Yasak mı Kısıtlama mı?
Paris İklim Değişikliği Anlaşması’nı imzalayan 200’e yakın gelişmiş ve gelişmekte olan ülke, fosil yakıt kullanımını kontrol altına alarak küresel ortalama sıcaklık artışını 1,5 ile 2 derece arasında sınırlayacak. Uluslararası bağlayıcılığı olan bu anlaşma, ülkeleri temiz enerji kullanımına yöneltirken üretim ve ulaşım politikalarını da gözden geçirmelerini gerektirecek. Bugün Avrupa’da içten yanmalı motorlu otomobil üretiminde kısıtlama görülmese de İsveç, Norveç, Hollanda ve Almanya’nın gelecek yıllarda bu araçların üretim ve kullanımına yasak ve kısıtlamalar getireceğini duyurması, elektrikli veya alternatif enerji kaynakları ile işleyen araçların teşvik edilmesi, pazarın dinamiklerini de değiştirecek.
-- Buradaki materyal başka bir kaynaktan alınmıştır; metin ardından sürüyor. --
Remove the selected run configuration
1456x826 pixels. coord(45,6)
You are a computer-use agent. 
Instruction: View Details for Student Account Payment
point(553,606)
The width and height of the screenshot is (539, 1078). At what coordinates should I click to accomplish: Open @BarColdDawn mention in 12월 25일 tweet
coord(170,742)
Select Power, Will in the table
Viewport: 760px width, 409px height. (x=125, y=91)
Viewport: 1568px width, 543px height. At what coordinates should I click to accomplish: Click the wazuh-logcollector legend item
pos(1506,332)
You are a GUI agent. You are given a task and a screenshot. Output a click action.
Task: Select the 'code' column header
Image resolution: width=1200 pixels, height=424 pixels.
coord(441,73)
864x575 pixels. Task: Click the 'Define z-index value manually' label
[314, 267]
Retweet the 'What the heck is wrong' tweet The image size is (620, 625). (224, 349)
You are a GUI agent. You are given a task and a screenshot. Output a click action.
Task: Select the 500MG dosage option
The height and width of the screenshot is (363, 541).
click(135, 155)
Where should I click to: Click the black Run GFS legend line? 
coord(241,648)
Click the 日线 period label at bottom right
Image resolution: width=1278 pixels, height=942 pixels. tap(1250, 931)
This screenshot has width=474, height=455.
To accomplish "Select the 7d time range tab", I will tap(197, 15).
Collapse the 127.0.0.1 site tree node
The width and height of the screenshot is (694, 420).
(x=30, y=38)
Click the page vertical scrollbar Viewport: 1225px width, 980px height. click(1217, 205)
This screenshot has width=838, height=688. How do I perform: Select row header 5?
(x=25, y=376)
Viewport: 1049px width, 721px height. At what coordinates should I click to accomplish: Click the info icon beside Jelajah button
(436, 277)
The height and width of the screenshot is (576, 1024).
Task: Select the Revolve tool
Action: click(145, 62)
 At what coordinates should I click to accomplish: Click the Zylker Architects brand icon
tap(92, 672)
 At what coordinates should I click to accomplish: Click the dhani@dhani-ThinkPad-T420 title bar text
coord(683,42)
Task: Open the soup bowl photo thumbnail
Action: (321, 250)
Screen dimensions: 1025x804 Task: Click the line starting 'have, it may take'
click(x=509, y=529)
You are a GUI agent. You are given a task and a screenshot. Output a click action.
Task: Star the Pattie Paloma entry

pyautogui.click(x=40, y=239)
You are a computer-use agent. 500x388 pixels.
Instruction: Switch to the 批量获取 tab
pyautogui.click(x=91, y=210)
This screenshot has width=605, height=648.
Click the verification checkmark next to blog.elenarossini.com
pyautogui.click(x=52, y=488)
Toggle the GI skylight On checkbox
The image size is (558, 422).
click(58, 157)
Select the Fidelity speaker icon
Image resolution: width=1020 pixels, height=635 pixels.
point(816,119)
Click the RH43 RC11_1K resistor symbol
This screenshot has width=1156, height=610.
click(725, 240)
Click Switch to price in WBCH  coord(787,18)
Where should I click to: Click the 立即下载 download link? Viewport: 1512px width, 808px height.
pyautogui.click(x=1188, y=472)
Avrupa toplumlarının bu yasak ve kısıtlamalara nasıl uyum göstereceğini ise gelecek günler gösterecek. Köklü üreticilerin Ar- Ge ve üretim yatırımlarını ardı ardına bu yöne çevirmesi, endüstri 4.0 atılımları ve alternatif enerji kaynaklarına yapılan yatırımlarla ulaşımın “e-mobilite” ile birlikte anılması otomotiv sektörünün rotasının değiştiğini düşündürüyor. Endüstri 4.0 ve mobilitenin otomotive yansımalarını, çevre ve sürdürülebilirlikle ilişkisini ise bir başka yazıda ele almaya çalışacağım.